Ceres appears to be differentiated into a rocky core and an icy mantle, and may have a remnant internal ocean of liquid water under the layer of ice. The surface is a mixture of water ice and various hydrated minerals such as carbonates and clay. In January 2014, emissions of water vapor were detected from several regions of Ceres.[26] This was unexpected because large bodies in the asteroid belt typically do not emit vapor, a hallmark of comets.
1804 – Haiti becomes free of French rule and also becomes the first black republic in North America.
The independence of Saint-Domingue was proclaimed by Dessalines on 1 January 1804. It has been estimated that between 24,000 and 100,000 Europeans, and between 100,000 and 350,000 Haitian ex-slaves, died in the revolution. Tropical disease was a major factor in the number of deaths. Many black and Caribbean people died fighting for white masters; and a large number of British and Spanish soldiers, deployed to neighbouring Saint-Domingue, died aiding the rebels.
1885 – Sandford Fleming‘s proposal for standard time is adopted by 25 different nations across the world but was not declared law in the US until 1918.

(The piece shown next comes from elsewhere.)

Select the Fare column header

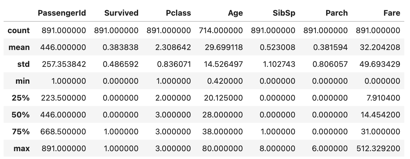pos(392,13)
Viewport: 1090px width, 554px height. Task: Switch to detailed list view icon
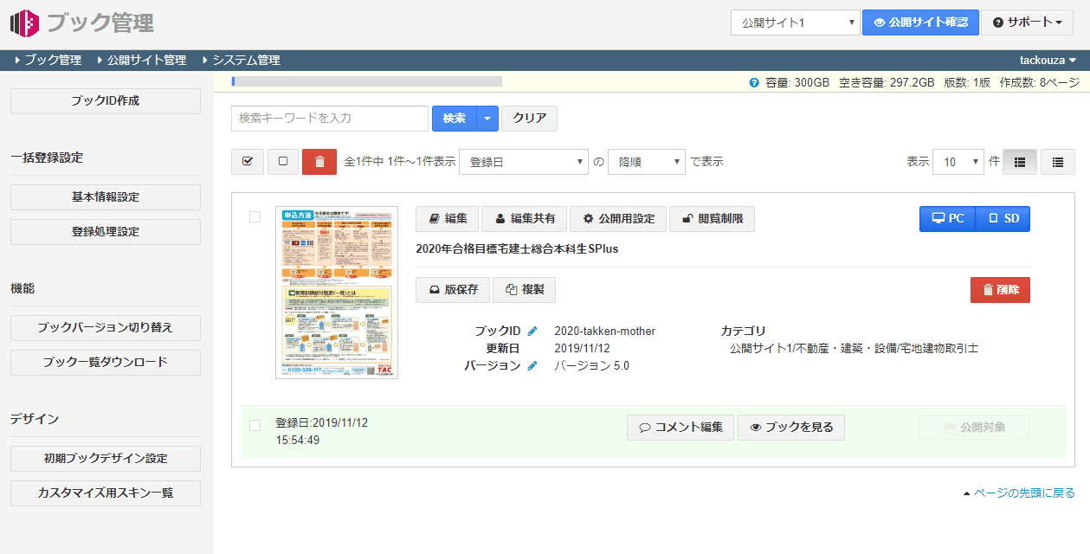[x=1020, y=162]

After missing a train while traveling in Ireland in 1876 because a printed schedule listed p.m. instead of a.m., he proposed a single 24-hour clock for the entire world, with the 24 hour divisions (labelled A-Y, excluding J) arbitrarily linked to the Greenwich meridian, which was designated G.[13] At a meeting of the Canadian Institute in Toronto on February 8, 1879, he linked it to the anti-meridian of Greenwich (now 180°). He suggested that standard time zones could be used locally, but they were subordinate to his single world time, which he called Cosmic Time.[14] He continued to promote his system at major international conferences[15] including the International Meridian Conference of 1884. That conference accepted a different version of Universal Time but refused to accept his zones, stating that they were a local issue outside its purview. Nevertheless, by 1929, all major countries in the world had accepted time zones.